Les Pasdeloup étaient en petit effectif : cinq violons, deux altos, deux violoncelles, une contrebasse, bois par un (mais très sollicités), deux cors, deux trompettes, un trombone, harpe, piano, timbales, percussions.

Comme pour The Rape of Lucretia dans le même lieu, je suis avant tout frappé par le fait que les voix embauchées sont bâties pour les vastes espaces : dans ce petit théâtre, nul besoin de ces voix saturées en harmoniques (et peu gracieuses de près). En revanche, on aurait pu apprécier une meilleure articulation (très médiocre chez à peu près tout le monde…), pour ne rien dire de l'accent (ce qui est beaucoup moins gênant, mais un peu étonnant).

Deux beaux timbres tout de même : belle résonance de la basse Virgile Frannais (Assan le vitrier), et lumière (sur harmoniques très denses) du baryton Philippe Brocard (John Sorel).

Et puis le plus grand respect pour Artavazd Sargsyan en Nika Magadoff, alternant quelques tours de prestidigitation de base (mais assez spectaculaires), très bien réalisés, tandis qu'il doit chanter (assez bien d'ailleurs) son rôle de ténor plutôt volubile, sur un accompagnement qui, sans être retors, n'est pas non plus du Mozart. Quiconque a essayé de jouer précisément de ses mains pendant qu'il tente de (bien) chanter mesurera la difficulté à sa juste valeur — c'est encore plus dur qu'il n'y paraît.


5. Trivia

Évident hommage à Tosca lorsque Magda Sorel ferme la fenêtre pour interrompre les échos du disque qui passe chez les voisins.

La danse macabre pendant la scène du gaz, avec ses projections de doubles grotesques dignes des rêves éthyliques de Dumbo, était très réussie.

La salle était pleine, il semble que le bouche à oreille, depuis Herblay, ait produit son petit effet.

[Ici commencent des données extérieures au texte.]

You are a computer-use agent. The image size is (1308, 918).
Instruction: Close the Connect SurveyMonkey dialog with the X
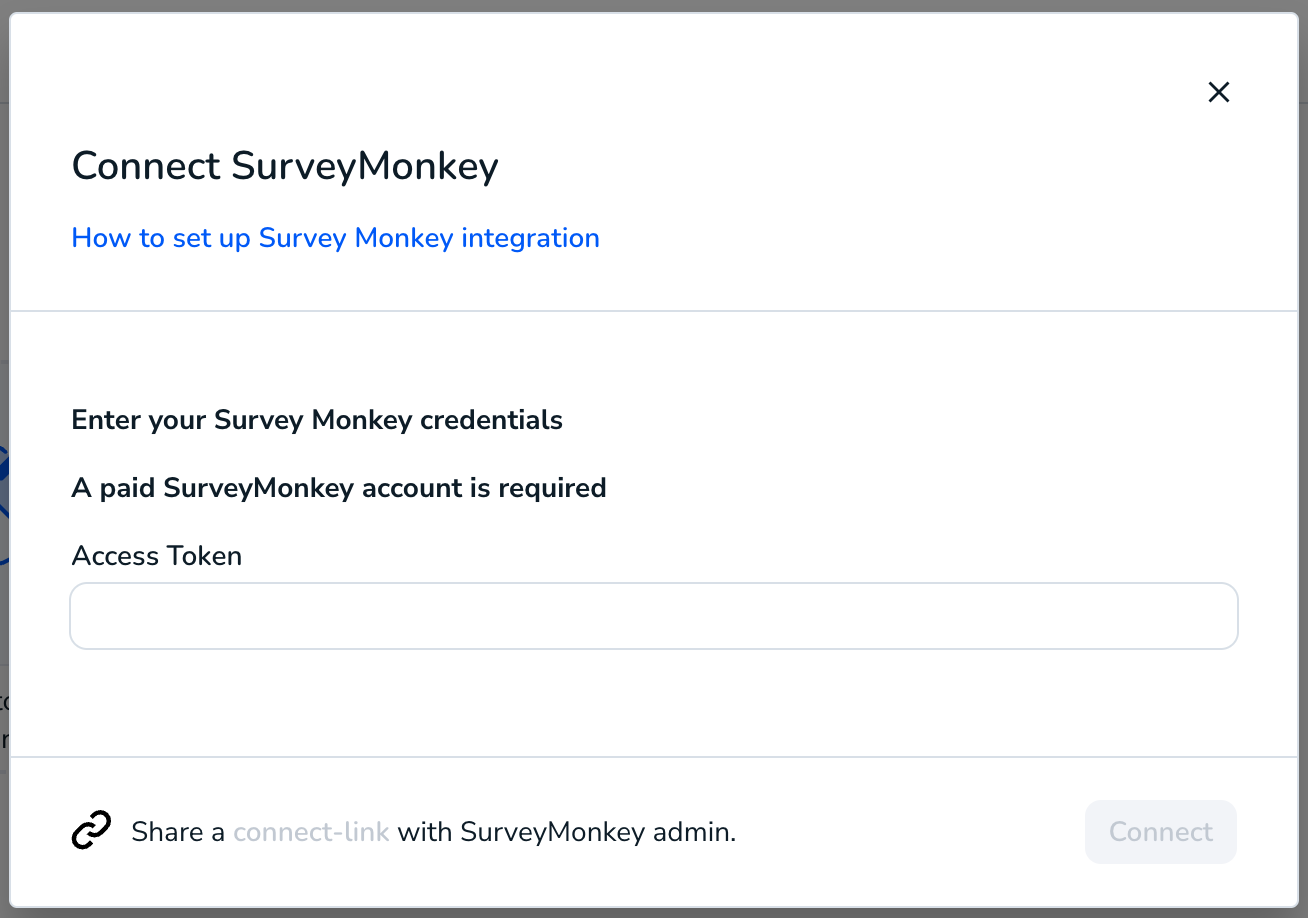(x=1218, y=92)
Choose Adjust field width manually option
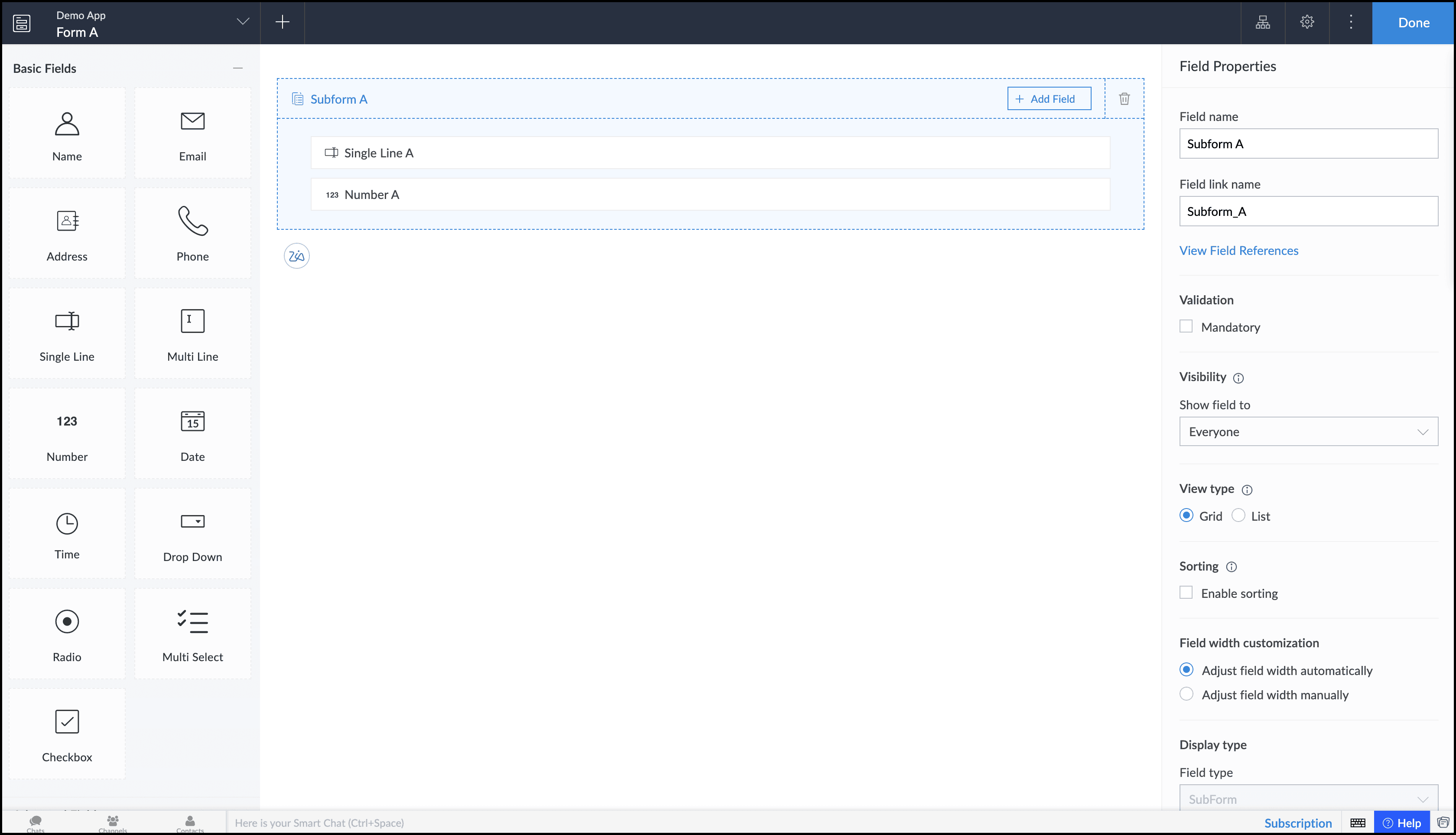The image size is (1456, 835). 1186,694
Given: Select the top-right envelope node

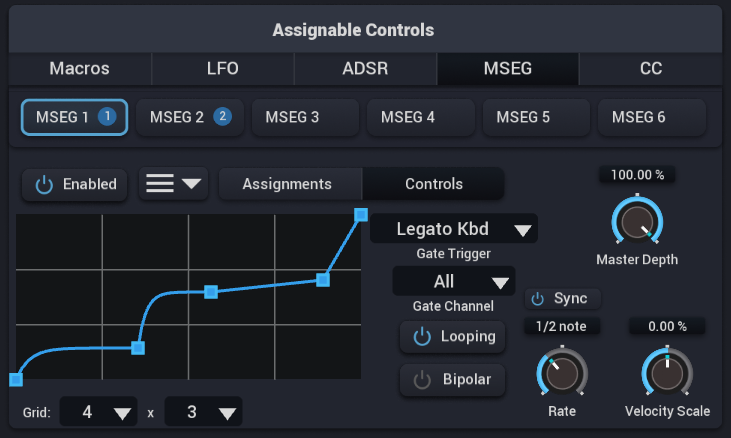Looking at the screenshot, I should (361, 215).
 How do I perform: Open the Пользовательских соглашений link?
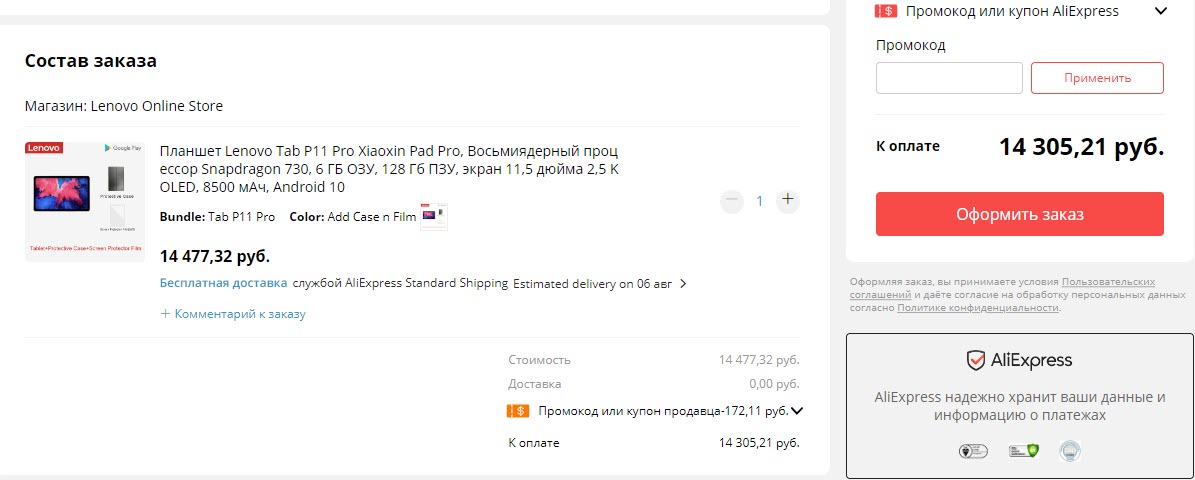(1108, 282)

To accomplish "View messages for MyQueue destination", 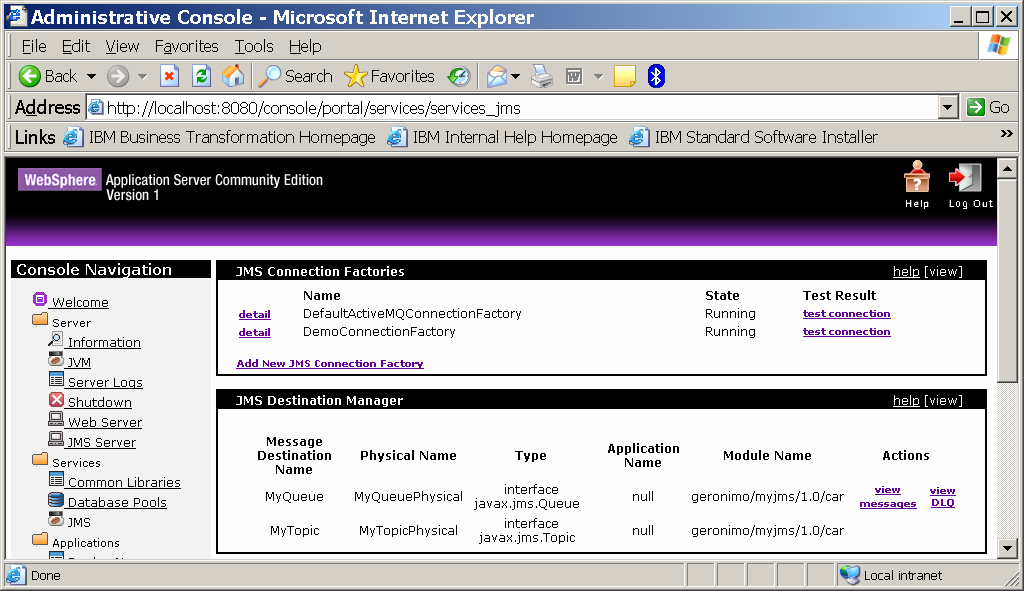I will click(x=887, y=497).
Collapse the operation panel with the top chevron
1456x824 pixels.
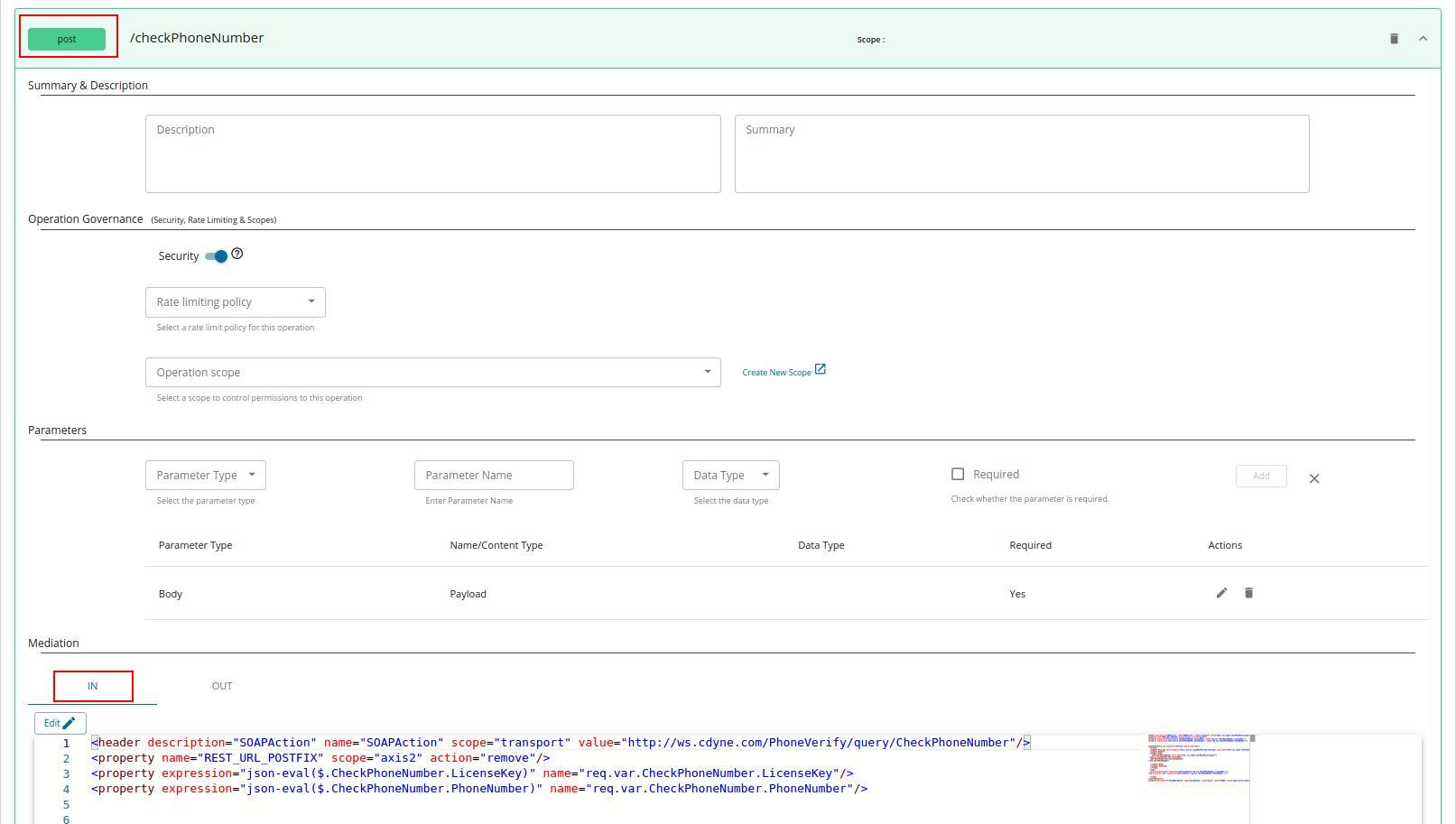coord(1423,38)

¶ Little Monkey, adresse hypocoristique à l'enfant, est opportunément traduit dans le surtitrage par mon petit oiseau.''

--

Sans être de ceux qu'on réécoute régulièrement au disque, les opéras de Menotti méritent vraiment le déplacement lorsqu'ils sont donnés à la scène. (Mon inclination personnelle me fait privilégier son livret pour Vanessa et bien sûr le délicieusement badin Téléphone, mais tout n'est pas disponible au disque.)